Why do brands lose their personality when it comes to the meaty end of the business transaction with the consumer?

By that, I mean retail advertising.

We see brands extol their charms on the telly, on billboards and in the glossy magazines. But why do they suddenly start shouting at us like some under-endowed sergeant major on the drill square when it comes to getting us into the shop?

Buy my product now!

I’m talking about: Buy Now!; Last Chance!; Summer Savings! 50% off!

Obviously, consumers have traveled pretty far down the ‘Path-to-Purchase’ when their radars are attuned to product offers. But that shouldn’t turn a brand we have grown such a fond attachment to into an autistic automaton.

Brand = Dialogue
Retail = Monologue?

Wrong.

It is a scientific fact that if we have to exercise our neural pathways ‘Completing the Circle’ of a communication it will get a foothold in our short term memory banks.

The only way a traditional retail communication will lodge itself into your brain is if it’s forced in there with a lump hammer and a media budget the size of Greece’s national debt.

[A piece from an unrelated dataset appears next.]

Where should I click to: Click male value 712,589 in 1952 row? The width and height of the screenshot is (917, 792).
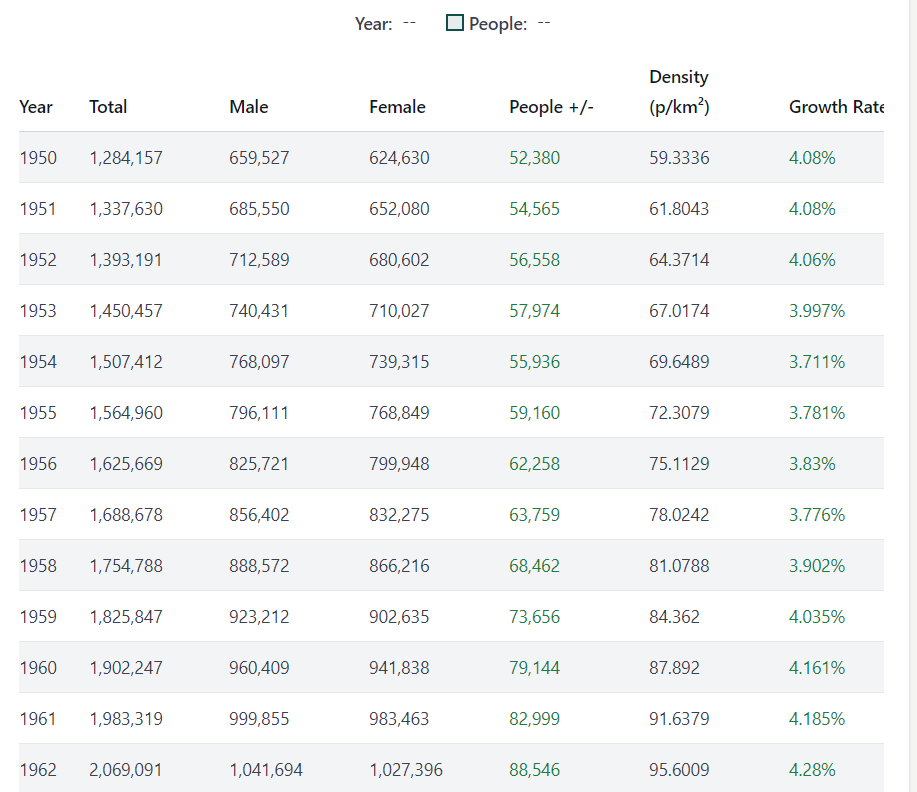pyautogui.click(x=259, y=260)
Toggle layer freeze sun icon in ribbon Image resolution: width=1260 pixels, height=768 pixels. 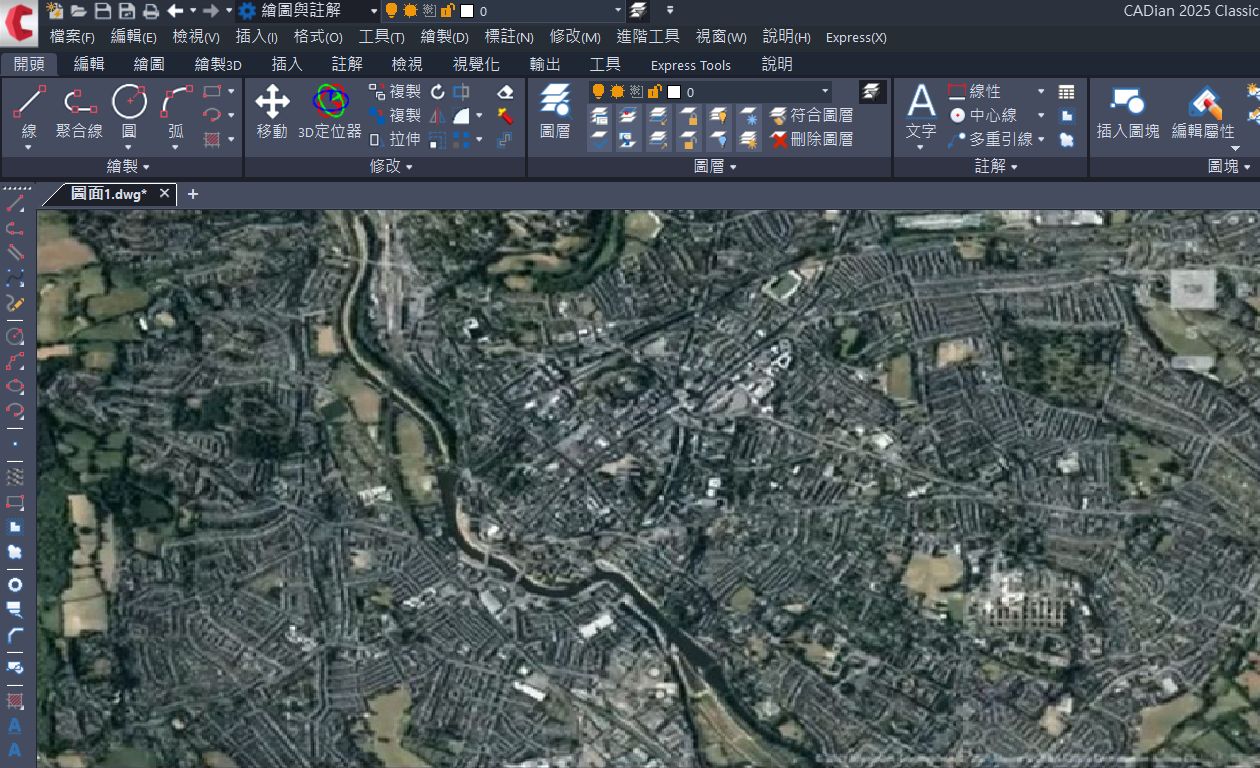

But fear not my furry little account handler friends, I’m not proposing we hide your tantalizing offer behind a pithy one-liner. I’m talking about making the brand personality an intrinsic part of the retail offer.

Here’s one I prepared earlier for Pedigree pouches. It’s based on the insight that dog owners talk to their pets as if they: a) can understand them, and b) are as intelligent, if not more so, than other members of their family.

So, with that in mind, I thought it might be nice if the offer was aimed at the dog rather than the owner.

A secondary plus side to this approach is that it makes the offer appear 7 times more impressive. And what client wouldn’t like that?

In the interest of readers objecting that this type of thing is a one-off, here’s another one for Ikea. Though it could easily be for DFS, Aldi, BHS etc…

So if you want your messages to be remembered. You’d best say something memorable.